Anthony Tommasini, classical music critic for The New York Times, has a piece on Johnny Depp's amazing performance in Sweeney Todd, making clear what so many critics (and devotees of the original Broadway show) seem to have missed: Depp's a terrific singer.
When I first heard Tim Burton had cast his frequent collaborator in the title role, it seemed ridiculous. Sure, as an actor, Depp is fearless, but surely the part of Sweeney is one of the most vocally demanding roles in musical theater history. The ability to sorta carry a tune wouldn't be enough. This needed a trained singer.
What I didn't foresee was how malleable Stephen Sondheim's extraordinary score would be in the hands of Burton and Depp, how they would bleed (literally!) away any traces of theatricality from the material, how they could transform Sondheim's quasi-operatic work into something so hushed, so intimate.
On stage, a performer can claim a role as their own, but in the musical theater, at least, it's difficult to for one to get lost in it. With a pit band accompanying and other actors waiting for their cues, a musical performance becomes largely technical, and once it's locked, it's locked.
Even on film, most performances in musicals are the same way: star turns rather than portrayals of characters. Nothing wrong with that, of course, since most musicals are written to give pleasure, not to provide dazzling insight into human nature. And of course, I can think of plenty of exceptions right off the top of my head. (Dan Dailey in It's Always Fair Weather, Fred Astaire in The Band Wagon, even Robert Preston in The Music Man.)
But I've never seen anything like this:
Depp's growled "I want you bleeders" was surely a deliberate choice, but what about the slight crack in his voice immediately after, as he cries, "Anybody"? An actor's trick or a happy coincidence? Astounding either way, and wholly free of any trace of the Broadway stage.

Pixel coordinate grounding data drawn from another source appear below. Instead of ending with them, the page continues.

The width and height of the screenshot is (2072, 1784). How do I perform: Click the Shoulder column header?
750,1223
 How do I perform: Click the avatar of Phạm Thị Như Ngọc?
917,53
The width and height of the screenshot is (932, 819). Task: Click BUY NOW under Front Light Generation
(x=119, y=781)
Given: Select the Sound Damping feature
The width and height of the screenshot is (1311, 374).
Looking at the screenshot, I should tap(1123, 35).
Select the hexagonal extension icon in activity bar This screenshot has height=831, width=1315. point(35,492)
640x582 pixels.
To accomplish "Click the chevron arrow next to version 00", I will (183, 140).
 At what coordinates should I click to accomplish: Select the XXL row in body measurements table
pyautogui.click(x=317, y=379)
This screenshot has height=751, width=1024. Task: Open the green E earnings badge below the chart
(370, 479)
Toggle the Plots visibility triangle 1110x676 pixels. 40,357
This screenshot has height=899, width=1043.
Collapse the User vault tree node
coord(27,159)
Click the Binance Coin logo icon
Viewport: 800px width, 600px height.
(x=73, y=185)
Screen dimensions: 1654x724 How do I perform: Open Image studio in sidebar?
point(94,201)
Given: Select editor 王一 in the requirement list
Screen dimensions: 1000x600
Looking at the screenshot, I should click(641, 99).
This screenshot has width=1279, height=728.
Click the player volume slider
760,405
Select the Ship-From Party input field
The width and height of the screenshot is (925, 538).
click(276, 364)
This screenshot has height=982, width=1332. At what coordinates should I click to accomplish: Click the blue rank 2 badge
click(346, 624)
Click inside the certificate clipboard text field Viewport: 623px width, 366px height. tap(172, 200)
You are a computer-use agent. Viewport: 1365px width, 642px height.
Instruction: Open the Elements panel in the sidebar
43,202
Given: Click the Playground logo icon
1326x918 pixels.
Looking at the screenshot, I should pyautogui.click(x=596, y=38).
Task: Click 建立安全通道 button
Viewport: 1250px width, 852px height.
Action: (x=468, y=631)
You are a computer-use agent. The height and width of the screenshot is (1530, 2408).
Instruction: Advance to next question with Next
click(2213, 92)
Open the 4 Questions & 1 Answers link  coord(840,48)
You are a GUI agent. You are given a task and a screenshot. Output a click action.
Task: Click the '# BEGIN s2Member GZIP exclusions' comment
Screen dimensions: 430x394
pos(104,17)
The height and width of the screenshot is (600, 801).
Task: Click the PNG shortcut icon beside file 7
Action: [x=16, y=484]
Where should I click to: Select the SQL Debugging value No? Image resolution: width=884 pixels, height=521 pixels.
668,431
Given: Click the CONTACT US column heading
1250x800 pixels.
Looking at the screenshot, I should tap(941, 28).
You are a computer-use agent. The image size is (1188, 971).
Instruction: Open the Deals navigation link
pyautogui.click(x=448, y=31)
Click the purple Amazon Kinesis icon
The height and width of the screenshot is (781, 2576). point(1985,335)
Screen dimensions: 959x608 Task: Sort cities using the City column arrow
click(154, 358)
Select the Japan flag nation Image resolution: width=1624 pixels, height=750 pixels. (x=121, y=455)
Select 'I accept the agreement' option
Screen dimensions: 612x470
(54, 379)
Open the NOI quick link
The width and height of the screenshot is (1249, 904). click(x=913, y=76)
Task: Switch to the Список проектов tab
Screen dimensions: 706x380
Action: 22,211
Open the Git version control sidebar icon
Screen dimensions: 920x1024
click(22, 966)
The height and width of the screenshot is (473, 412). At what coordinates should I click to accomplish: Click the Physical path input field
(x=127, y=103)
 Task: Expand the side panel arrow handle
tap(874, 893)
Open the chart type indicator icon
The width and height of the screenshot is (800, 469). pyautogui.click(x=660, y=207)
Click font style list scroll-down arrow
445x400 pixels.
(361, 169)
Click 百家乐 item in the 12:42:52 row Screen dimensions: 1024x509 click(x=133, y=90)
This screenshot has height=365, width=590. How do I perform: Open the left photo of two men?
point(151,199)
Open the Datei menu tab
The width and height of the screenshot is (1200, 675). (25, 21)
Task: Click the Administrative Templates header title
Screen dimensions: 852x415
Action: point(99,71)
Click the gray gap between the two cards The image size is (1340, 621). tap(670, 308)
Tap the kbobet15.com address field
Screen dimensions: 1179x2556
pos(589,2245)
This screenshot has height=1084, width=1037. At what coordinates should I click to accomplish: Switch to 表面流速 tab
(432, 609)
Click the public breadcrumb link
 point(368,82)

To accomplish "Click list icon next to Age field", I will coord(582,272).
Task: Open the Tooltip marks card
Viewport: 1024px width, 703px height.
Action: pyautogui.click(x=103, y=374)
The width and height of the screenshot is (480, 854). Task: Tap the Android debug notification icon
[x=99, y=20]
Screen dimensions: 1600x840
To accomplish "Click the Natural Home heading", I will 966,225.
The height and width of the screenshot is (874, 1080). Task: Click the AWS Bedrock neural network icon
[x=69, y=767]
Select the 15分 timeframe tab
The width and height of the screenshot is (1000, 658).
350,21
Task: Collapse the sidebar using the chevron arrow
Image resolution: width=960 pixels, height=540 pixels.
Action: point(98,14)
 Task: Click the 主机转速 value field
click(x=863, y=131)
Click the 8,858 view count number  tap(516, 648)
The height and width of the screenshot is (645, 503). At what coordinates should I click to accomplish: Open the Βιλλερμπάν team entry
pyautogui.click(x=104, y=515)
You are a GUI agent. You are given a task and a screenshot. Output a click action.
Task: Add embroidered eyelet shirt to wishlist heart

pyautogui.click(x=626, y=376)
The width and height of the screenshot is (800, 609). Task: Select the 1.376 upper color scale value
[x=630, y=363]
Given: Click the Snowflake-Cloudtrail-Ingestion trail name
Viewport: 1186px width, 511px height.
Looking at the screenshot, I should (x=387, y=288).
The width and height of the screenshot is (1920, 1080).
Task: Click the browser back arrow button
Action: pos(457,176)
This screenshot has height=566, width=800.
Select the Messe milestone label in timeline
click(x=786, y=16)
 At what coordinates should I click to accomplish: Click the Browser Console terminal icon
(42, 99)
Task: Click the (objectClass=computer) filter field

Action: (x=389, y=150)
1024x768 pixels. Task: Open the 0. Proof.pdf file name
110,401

That is perhaps the most amazing thing about the whole picture. Even in the best adaptations of stage musicals (like West Side Story) you can see the seams, and historically even the greatest directors of original film musicals, like Stanley Donen, Vincente Minnelli and Rouben Mamoulian, have been stymied when they've tried to bring stage material on screen. Sweeney Todd joins Bob Fosse's Cabaret as the only adaptation that feels like an original. It's organic, immediate, and it feels brand new. This honors Sondheim best by ignoring the original show, or any revivals. Burton made a film first, and a great one.